A SLURM queue manager is a slightly more unpopular queue scheduler. Unlike a PBS or SGE scheduler, the commands are slightly less straightforward. If this quick guide doesn’t provide enough detail, there is more information available on UNT’s HPC website or the Slurm website.
CPU Run Scripts
Run scripts, or jobfiles, contain all the necessary information to run a job.
An example is the run-R.job
script.
#!/bin/bash
#SBATCH -p public # partition
#SBATCH --qos general # quality of service (priority)
module load R/R-devel
R CMD BATCH clogit.R OUT1.R
The very first line specifies that it is a bash script (feel free to read more
about that on WikiBooks).
The next two lines specify where the job should be run on the cluster.
The module load
line tells the cluster to locate the shared location for the
cluster’s program.
In this case, instead of a local installation of R in an individual’s home
directory, the entire cluster can use the installed R.
Finally, the last line is the command used to run a specific function.
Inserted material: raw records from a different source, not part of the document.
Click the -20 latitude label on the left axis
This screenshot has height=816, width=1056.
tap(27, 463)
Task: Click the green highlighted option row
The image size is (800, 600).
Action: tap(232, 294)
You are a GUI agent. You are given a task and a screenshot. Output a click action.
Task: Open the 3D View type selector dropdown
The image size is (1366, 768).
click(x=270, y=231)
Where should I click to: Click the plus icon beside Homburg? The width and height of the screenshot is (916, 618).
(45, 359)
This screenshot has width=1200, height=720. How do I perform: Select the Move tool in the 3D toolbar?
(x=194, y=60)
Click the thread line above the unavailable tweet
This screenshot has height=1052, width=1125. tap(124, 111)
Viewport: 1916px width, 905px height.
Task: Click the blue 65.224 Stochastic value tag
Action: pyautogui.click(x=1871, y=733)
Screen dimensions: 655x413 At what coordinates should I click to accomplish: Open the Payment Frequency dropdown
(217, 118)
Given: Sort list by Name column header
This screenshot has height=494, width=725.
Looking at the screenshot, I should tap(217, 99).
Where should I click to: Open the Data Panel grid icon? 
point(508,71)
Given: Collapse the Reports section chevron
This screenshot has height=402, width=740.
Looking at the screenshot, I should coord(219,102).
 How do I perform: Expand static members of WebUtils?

In this case, it’s to use R on the pre-created R script, clogit.R
, and give
the output file as OUT1.R
.
The list of available modules can be checked through the module avail
command.
The next script is a Gaussian run script for Talon3. It follows the same idea as the one for PBS, but with some extra SLURM commands.
#!/bin/bash
#SBATCH -J My_Gauss_Job # name in queue
#SBATCH -o Gauss_job.o%j # output
#SBATCH -e Gauss_job.e%j # error
#SBATCH -C c6320 # contraint -- specific nodes
#SBATCH -p public # partition
#SBATCH -N 1 # Nodes
#SBATCH -n 16 # Tasks per node
#SBATCH --mem-per-cpu=150MB # memory allocation
#SBATCH -t 12:00:00 # Wallclock time (hh:mm:ss)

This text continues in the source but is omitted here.